While renewable energy projects break ground at record pace, rural communities and vital ecosystems important for biodiversity are getting left behind, said Kevin Emmerich, a cofounder of the environmental group Basin and Range Watch who previously worked for the National Park Service. Emmerich said the projects in the area are being approved despite impacts to the nearby Desert Dry Wash Woodlands, desert tortoise habitat, and the killing of ironwood trees and other vegetation that help hold together a vital ecosystem.

Ripped-out ironwood trees pepper the vistas at many of the solar sites, and trash fills boxes meant to provide homes for desert tortoises.

The country may have a mandate to develop more renewable energy sources and companies may have made investments in future projects around Desert Center — Intersect Power's substation to allow for more development, for example — but people in the communities should come first, Emmerich said. "You [the BLM] don't work for these companies — you work for us," he said.

Indigenous peoples have thrived in the desert for centuries. This video explores how they are confronting threats to their environment from large-scale industry.
Living Desert

As the water here begins to disappear, residents worry the Lake Tamarisk wells are next. The community is entirely reliant on groundwater. If their wells run dry, all they could do is drill deeper or hope the drawdown of the aquifer is just a short-term impact of the nearby construction and not a sign of overdraft for the entire region.

"I have not seen anybody mitigate, or even kind of highlight [water] as a major concern" for any solar projects in the Southwest, Mulvaney said. "I think, in general, people aren't aware of this issue across the U.S. because most solar farms don't require groundwater wells. This is a Western phenomenon to even use groundwater wells for these things."

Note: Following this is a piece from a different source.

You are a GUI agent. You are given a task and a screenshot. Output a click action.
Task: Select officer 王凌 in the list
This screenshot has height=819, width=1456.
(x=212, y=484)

But the development is unlikely to end anytime soon. So far around 20,000 acres of land has been developed in the solar energy zone the community falls within. Another 120,000 acres are available for solar development.

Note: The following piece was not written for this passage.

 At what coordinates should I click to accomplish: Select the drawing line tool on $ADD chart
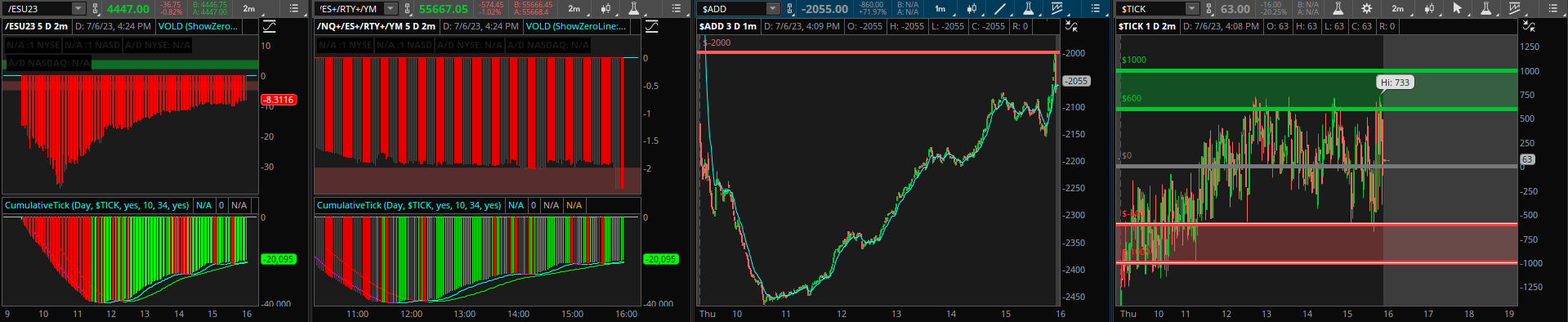(999, 9)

And there's another renewable electricity-generating elephant in the room that would demand even more of the aquifer's water — the Eagle Crest Pump Storage Project.

That project would generate 1,300 megawatts of power by pumping water uphill from one former mining pit to another and then releasing it back downhill to spin turbines that would generate electricity during periods of high demand. It would use 4,456 acre feet of water a year during construction and then 2,050 acre feet during operation, "more than ten times the operational groundwater of all other cumulative projects combined," according to a water assessment of the basin for the Oberon solar project from the BLM.

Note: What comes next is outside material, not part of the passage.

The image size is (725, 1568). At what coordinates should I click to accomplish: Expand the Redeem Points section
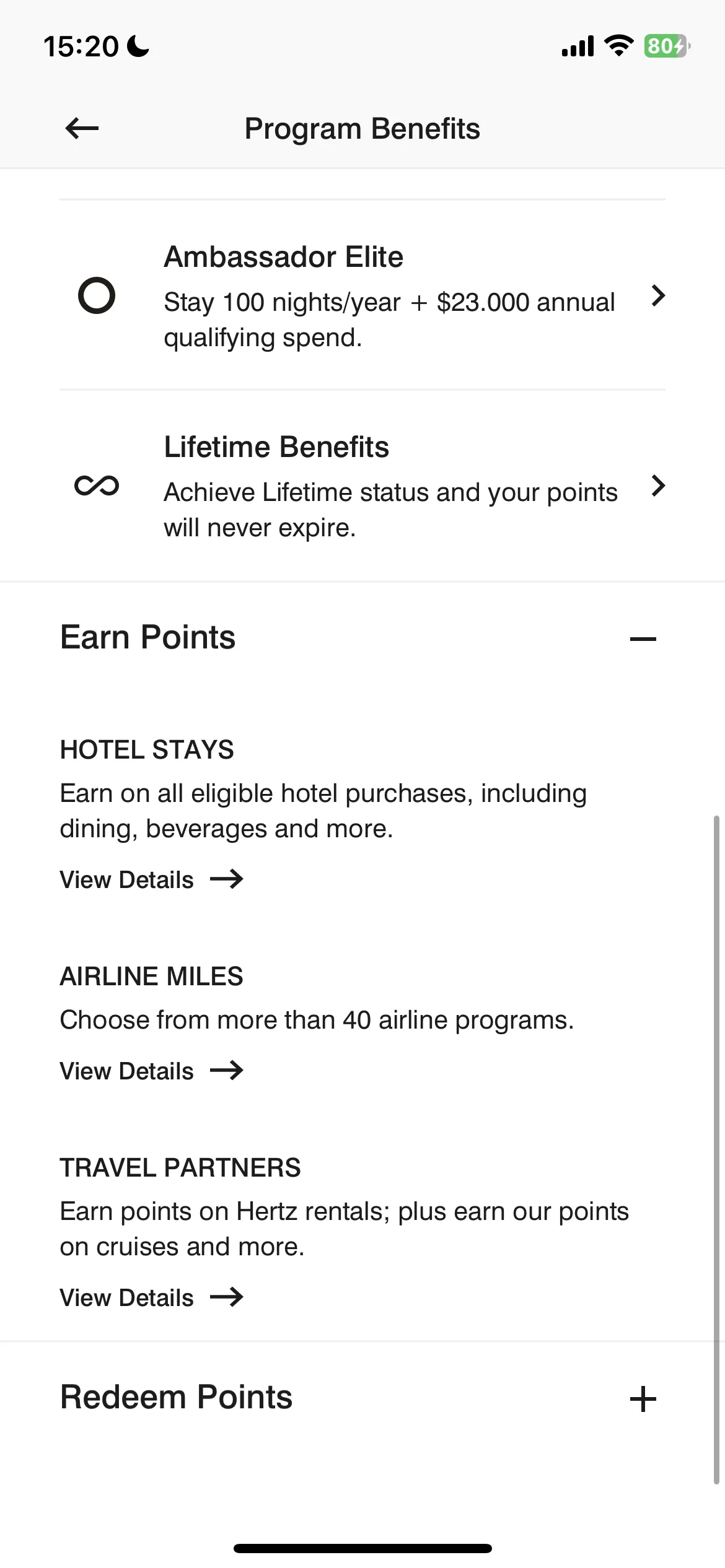[x=643, y=1399]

The Chuckwalla Valley's aquifer below the BLM's land has just over 2,000 acre feet of water left before the basin begins to be over-pumped, according to the recent water assessments. One of the proposed solar projects would use half of that if approved. Even under the BLM's baseline assumptions of how much water there is, further build out of renewable energy projects could quickly sip away what is left.

Not far from the Riverside East Solar Energy Zone, above a different aquifer, lies the town of Blythe. The Colorado River runs by it, and agricultural operations dot the landscape. Those farming operations use far more water than any solar development, and as California looks to use both less groundwater and Colorado River water, replacing those fields with solar is being viewed as a viable alternative, said Mulvaney and Ayre, with the Public Policy Institute of California's Water Policy Center.

As long as the federal government's policy is to encourage utility-scale solar development on federal lands, places like Desert Center and Lake Tamarisk will continue to see projects nearby, Mulvaney said. And as long as that development is occurring, residents like Teresa Pierce and Mark Carrington will be pushing back.

Flipping through her old college papers, Pierce realized her fight against the solar development wasn't the first time conservation issues had caught her attention. In 1984, her first college English paper — for which she got an A+ — was on the importance of conserving the nation's national parks and wilderness areas.

"We should stop and reflect for a moment on the reasons why we need parks and wilderness areas," she wrote. "If indeed the reasons are to achieve oneness with our world and our universe then we better do the best we can to hold onto what we have."

Her goal now is to hold on to what she found at Lake Tamarisk — the beauty of the desert.